Er zijn grote knelpunten in de uitvoering door een tekort aan mensen, middelen en materialen. Het kabinet werkt aan plannen en programma’s om deze en andere knelpunten op te lossen, maar de stap van papier naar praktijk wordt nog onvoldoende gezet. Het komt er nu op aan om de knelpunten beheersbaar te maken. Alleen dan kan tijdige uitvoering van het klimaatbeleid worden verzekerd en kan de reductiedoelstelling voor 2030 met voldoende zekerheid in zicht komen.
Het behalen van de klimaatdoelstellingen vraagt ook om heldere politieke keuzes. Als die keuzes uitblijven, heeft dat grote gevolgen voor het beleid, voor de vertaling van beleid naar wetgeving en voor tijdige uitvoering – en daarmee op het behalen van de doelstellingen. Het is van belang dat het kabinet voortvarend keuzes maakt, dat deze consequent worden uitgevoerd en dat zo ook richting wordt gegeven aan de totstandkoming van een klimaatneutraal Nederland in 2050. Vooruitschuiven van keuzes brengt het behalen van de klimaatdoelstellingen in gevaar.
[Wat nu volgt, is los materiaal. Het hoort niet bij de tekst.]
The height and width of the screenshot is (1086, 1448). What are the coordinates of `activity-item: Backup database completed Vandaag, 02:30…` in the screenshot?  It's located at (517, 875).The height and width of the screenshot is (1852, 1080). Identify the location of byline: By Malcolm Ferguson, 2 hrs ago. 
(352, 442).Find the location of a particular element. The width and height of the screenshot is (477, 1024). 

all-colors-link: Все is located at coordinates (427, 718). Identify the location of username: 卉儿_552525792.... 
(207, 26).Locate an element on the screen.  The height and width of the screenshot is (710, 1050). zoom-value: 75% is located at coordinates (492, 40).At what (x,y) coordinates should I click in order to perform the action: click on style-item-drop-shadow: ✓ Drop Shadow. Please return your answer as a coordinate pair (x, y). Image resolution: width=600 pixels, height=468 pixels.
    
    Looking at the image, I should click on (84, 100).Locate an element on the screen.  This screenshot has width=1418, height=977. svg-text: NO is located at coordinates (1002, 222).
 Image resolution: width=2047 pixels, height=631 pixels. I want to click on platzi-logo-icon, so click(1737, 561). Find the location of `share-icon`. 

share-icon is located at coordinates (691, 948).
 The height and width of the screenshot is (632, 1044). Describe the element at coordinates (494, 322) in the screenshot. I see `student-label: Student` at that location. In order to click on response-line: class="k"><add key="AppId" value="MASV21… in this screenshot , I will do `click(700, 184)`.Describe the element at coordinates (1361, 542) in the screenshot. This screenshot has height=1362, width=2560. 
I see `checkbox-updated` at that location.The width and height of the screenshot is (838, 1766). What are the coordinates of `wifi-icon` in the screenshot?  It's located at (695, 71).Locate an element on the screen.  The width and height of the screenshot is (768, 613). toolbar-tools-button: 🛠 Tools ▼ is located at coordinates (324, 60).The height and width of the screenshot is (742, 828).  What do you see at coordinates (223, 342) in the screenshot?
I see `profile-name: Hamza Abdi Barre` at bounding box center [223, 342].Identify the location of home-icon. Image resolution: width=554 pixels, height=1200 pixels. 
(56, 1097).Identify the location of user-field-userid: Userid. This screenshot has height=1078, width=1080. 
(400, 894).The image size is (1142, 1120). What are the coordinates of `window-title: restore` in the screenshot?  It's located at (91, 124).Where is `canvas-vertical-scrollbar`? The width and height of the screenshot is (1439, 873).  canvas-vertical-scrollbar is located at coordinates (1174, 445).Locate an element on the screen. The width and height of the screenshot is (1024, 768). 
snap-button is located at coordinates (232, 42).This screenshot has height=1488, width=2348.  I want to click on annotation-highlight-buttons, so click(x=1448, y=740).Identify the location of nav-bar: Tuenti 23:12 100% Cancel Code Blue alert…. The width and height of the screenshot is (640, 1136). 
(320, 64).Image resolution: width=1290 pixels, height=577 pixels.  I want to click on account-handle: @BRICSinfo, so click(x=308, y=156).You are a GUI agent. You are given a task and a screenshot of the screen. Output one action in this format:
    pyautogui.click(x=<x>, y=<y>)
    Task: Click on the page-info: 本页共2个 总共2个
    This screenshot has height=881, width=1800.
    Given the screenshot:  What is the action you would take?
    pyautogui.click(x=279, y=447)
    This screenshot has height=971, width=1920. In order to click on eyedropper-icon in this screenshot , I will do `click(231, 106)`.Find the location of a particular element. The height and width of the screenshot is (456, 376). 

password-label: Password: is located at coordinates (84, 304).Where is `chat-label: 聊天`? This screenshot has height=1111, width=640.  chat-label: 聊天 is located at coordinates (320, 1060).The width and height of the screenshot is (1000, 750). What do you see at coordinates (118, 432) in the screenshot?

Bij het opstellen van een nieuwe langetermijnstrategie en een nieuw Klimaatplan in 2024, is het van belang oog te hebben voor de samenhang tussen klimaatbeleid en ander beleid. De transparantie, doelmatigheid en doeltreffendheid van klimaatbeleid en daarmee de integrale afwegingen, kunnen worden versterkt als er inzicht is in de uitgaven en lasten. Daarom is het advies aan het kabinet om een methodiek te ontwikkelen voor het definiëren en classificeren van alle klimaatuitgaven en -lasten. Daarnaast is het nodig om de cyclus van de Klimaatwet beter aan te laten sluiten op de begrotingscyclus. De Afdeling adviseert verder om in de Klimaatwet – ook rekening houdend met Europese ontwikkelingen – een nationaal tussendoel voor 2040 op te nemen.
De samenwerking tussen het Rijk, de provincies, gemeenten en waterschappen is cruciaal om de klimaatdoelstellingen te halen. De Afdeling adviseert daarom om in de Klimaatnota in te gaan op de verhouding tussen het Rijk en de medeoverheden.
De Klimaatwet geldt sinds 1 september 2019. Daarin heeft de Afdeling advisering een nieuwe taak gekregen: het toetsen van het klimaatbeleid van de regering. Ieder jaar schrijft de Afdeling advisering daar een beschouwing over. Hiervoor maakt de Afdeling gebruik van een toetsingskader.